Paul Walker Death: Officials Rule Out Mechanical Problems With Porsche

Paul Walker Investigation Rules Out Mechanical problems with Porsche

The investigation into actor Paul Walker’s death has led authorities to conclude there were no mechanical problems with the Porsche he and friend Roger Rodas were killed in.

Moreover, the examination of the scene of the accident reveals there was no debris or objects on the road that would have caused the vehicle to crash into a light pole and tree.

An official close to the investigation, who spoke anonymously as he is not authorized to reveal details of the ongoing probe, said police are looking at speed as the main cause of the crash.

“We’re looking at speed and speed alone,” the law enforcement official told the Associated Press.

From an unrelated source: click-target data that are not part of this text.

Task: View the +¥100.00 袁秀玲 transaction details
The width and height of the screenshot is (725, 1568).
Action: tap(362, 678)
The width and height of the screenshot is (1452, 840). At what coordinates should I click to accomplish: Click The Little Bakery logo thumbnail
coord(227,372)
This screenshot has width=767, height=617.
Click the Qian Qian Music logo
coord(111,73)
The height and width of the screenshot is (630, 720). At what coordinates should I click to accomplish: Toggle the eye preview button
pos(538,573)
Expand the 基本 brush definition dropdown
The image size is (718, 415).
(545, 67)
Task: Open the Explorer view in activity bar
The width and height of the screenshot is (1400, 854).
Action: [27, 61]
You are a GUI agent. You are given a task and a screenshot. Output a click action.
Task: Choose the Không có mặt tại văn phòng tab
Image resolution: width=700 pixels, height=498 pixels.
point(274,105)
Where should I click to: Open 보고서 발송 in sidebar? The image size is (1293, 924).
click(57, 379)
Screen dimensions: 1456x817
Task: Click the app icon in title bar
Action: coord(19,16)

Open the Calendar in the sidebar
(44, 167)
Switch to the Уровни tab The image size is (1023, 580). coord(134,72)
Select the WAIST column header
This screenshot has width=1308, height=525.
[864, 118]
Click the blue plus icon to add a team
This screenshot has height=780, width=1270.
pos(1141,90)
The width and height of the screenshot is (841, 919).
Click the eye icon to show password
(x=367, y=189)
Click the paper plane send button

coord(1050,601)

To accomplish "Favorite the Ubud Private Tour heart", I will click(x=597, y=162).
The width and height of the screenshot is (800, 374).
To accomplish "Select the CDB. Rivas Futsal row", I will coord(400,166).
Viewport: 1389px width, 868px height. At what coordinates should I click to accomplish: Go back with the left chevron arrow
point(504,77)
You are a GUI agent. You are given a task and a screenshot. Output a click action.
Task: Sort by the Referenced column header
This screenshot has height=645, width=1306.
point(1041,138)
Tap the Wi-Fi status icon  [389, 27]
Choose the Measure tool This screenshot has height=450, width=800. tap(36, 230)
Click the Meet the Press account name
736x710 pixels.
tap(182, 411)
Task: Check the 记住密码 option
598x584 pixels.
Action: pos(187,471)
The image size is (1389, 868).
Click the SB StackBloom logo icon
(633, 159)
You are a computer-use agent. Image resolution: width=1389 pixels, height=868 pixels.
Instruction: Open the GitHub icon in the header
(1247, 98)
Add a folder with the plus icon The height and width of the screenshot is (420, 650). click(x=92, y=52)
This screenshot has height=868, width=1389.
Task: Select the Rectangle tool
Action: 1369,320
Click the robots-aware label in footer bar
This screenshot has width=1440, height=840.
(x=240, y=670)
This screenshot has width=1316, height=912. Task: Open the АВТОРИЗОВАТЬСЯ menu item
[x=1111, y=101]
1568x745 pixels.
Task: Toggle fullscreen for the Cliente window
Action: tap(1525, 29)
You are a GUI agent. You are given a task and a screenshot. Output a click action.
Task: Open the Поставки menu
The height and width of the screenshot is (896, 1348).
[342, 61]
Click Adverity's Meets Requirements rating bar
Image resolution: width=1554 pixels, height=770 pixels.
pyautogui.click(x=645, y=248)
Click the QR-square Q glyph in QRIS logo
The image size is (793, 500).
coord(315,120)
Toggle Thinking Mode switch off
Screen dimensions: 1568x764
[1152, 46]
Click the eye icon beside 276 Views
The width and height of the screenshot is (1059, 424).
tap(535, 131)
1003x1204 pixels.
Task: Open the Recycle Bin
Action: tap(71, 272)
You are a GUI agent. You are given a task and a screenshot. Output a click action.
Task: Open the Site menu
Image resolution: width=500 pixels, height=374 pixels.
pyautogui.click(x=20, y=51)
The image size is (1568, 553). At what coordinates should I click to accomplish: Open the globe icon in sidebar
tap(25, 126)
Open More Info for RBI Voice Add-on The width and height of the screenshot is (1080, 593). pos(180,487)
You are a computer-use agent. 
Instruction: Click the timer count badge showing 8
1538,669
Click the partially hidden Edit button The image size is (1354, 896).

The fatal crash that killed Paul Walker on November 30 left Hollywood and especially the popular Fast And Furious franchise fans’ in shock at the loss of one of its main stars.

Roger Rodas, 38, and Paul Walker co-owned an auto racing team, and Rodas had competed in 10 Pirelli World Challenge GTS races this year.

Los Angeles County Sheriff’s Department has recovered three black boxes from the badly mangled car, which burst into flames upon impact.

Investigators have also determined the approximate speed the car was traveling at the time of the crash, but will not release it until Porsche engineers arrive in California next month to help decipher the data.

Speed is calculated through a formula that uses factors such as the arc of tire marks from the scene and how well the tires would grip the roadway, said Chris Kauderer, chairman of the California Association of Accident Reconstruction Specialists.

Immediately following the accident, police suspected speed was a factor in the crash that left Paul Walker and his friend dead. Nothing further was added in the statement on Wednesday.

The car Paul Walker died in was a 2005 Porsche Carrera GT, which experts say is notoriously difficult to handle.

If the data contained in the boxes recovered is usable, investigators will be able to determine the speed the car was traveling, whether seat belts were fastened, air bags deployed, and if Rodas hit the brakes before impact.

Investigators into Paul Walker’s deadly accident are also working with the California Highway Patrol accident reconstruction specialists, who examined the brakes and established that at least one of the tires was made in 2004.

“They were well out of the curve when they lost control,” an official told the AP.

Paul Walker was 40-years-old at the time of his death and was scheduled to resume filming Fast And Furious 7 this month. No details have been released by Universal Studios about the future of the film, only that it will go on as a tribute to the late star.